This I Believe

Kimberly - Round Rock, Texas
Entered on December 16, 2007
Age Group: 18 - 30
Themes: death, illness

Have a Little Faith

I absolutely love this Bible verse, “Now faith is being sure of what we hope for and certain of what we do not see” (New International Version, Heb. 11.1). Many times throughout the course of my life, I have felt like nothing is going right. Life has hit rock bottom and there is no pot of gold at the end of the rainbow. Somehow, despite my occasional cynicism, faith and hope (collectively) have been the driving forces to keep me strong-willed.

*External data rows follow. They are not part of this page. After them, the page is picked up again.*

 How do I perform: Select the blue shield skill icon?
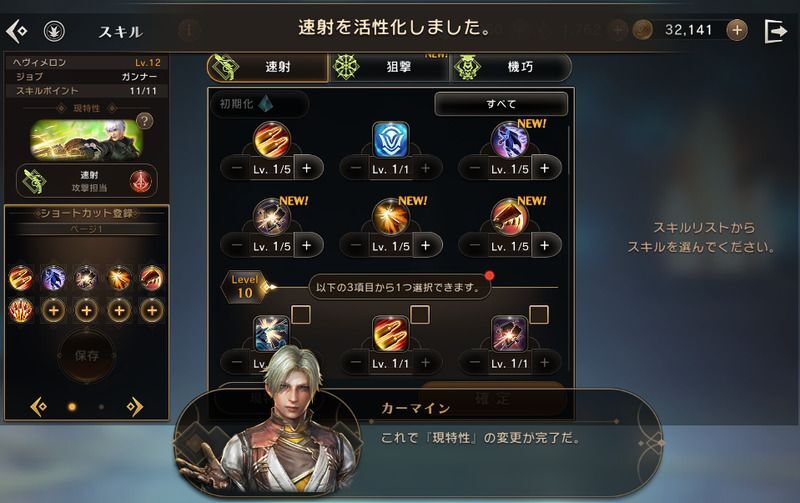click(390, 140)
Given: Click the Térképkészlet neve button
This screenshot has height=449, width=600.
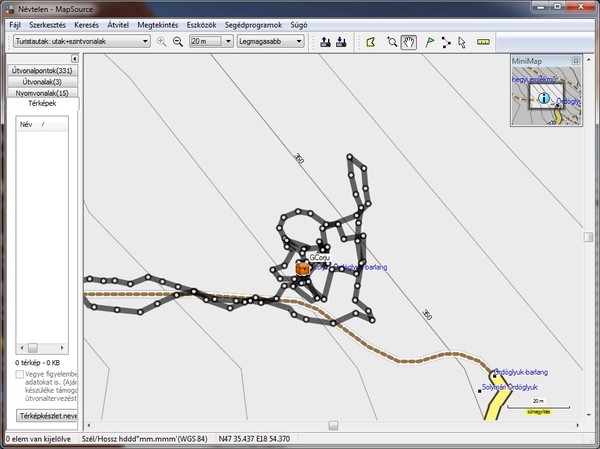Looking at the screenshot, I should 47,414.
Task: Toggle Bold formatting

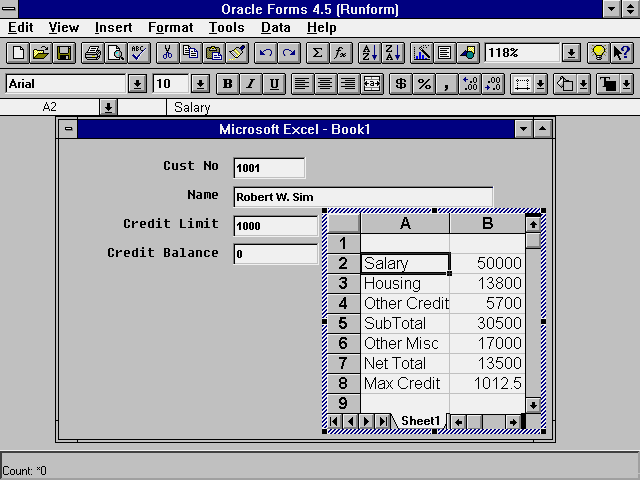Action: pyautogui.click(x=227, y=84)
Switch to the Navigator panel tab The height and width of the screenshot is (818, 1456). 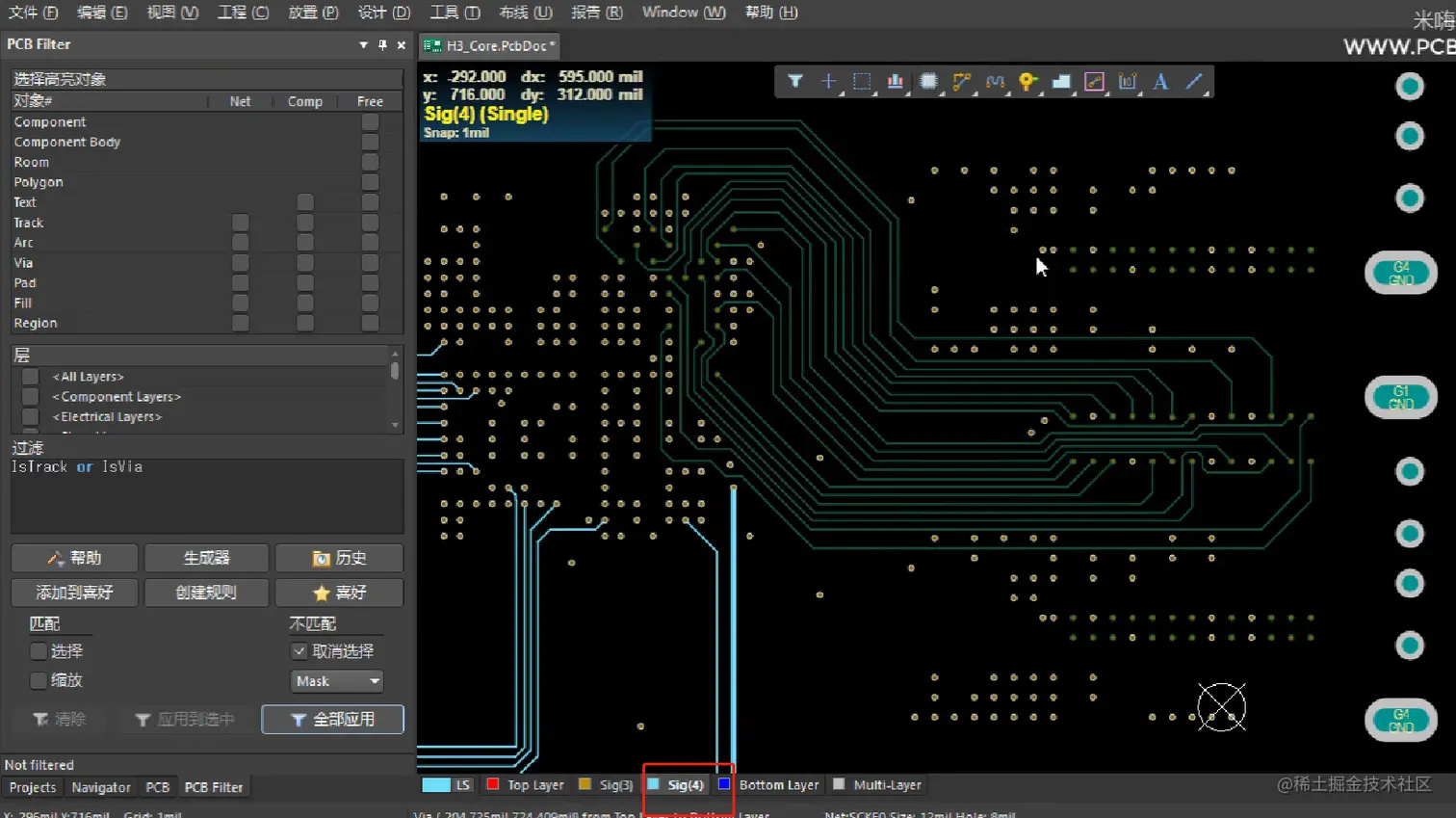coord(101,787)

One of my most life-changing experiences was when I was a year and a half old. I was diagnosed with Clearcellsarcoma, a form of cancer, in my right kidney. Being so young, I have little recollection of what happened within the next two years that followed. What I do know, however, is that when all the neighborhood toddlers were outside playing in sandboxes, I was stuck inside wearing a mask that covered from my nose down to prevent any germs from getting in. It’s hard to explain to a child what cancer is or what causes it. I remember the doctors describing it as a green, hairy monster inside of me, but not to worry because they were going to send in a hero to kill it. I think about this analogy now and I laugh.

However, my story of having faith and hope does not deal with me directly. It mainly deals with my family. Although I was a victim of this life-threatening disease, my parents continued to trust in God and pray daily. What I never knew (until just recently) was that I had people all around the country praying for me. My extended family would go to church and express concerns for my health and strength for my family. Churches would send cards and pastors would visit and bless me. This was actually pretty awkward, especially when I got to an age where I began remembering more. When random people came to visit, my first reaction would be, “Who are you? Why are you here? And do you have any candy for me?” Not until many years later did I finally understand how much of a blessing these people were in my life. They had faith and hope. I have learned that there is hope, even when it feels like there is none, and that faith holds everything together, even when it feels like everything is falling apart.

I wasn’t supposed to live—but you have no idea how thankful I am to be here, in this place, right now. I know that it is a miracle that I am still alive today. It is hard for me to watch people give up when I know that there is hope, especially when I see those who are physically suffering, just like I was. I have hope that there is a cure. I believe that having faith and believing in hope can make any day a little less hectic, no matter what is happening. I believe that hope takes people to places they never imagined they could go. It’s that little something extra that everyone should have in their daily life. Hey, you never know—it could make miracles happen.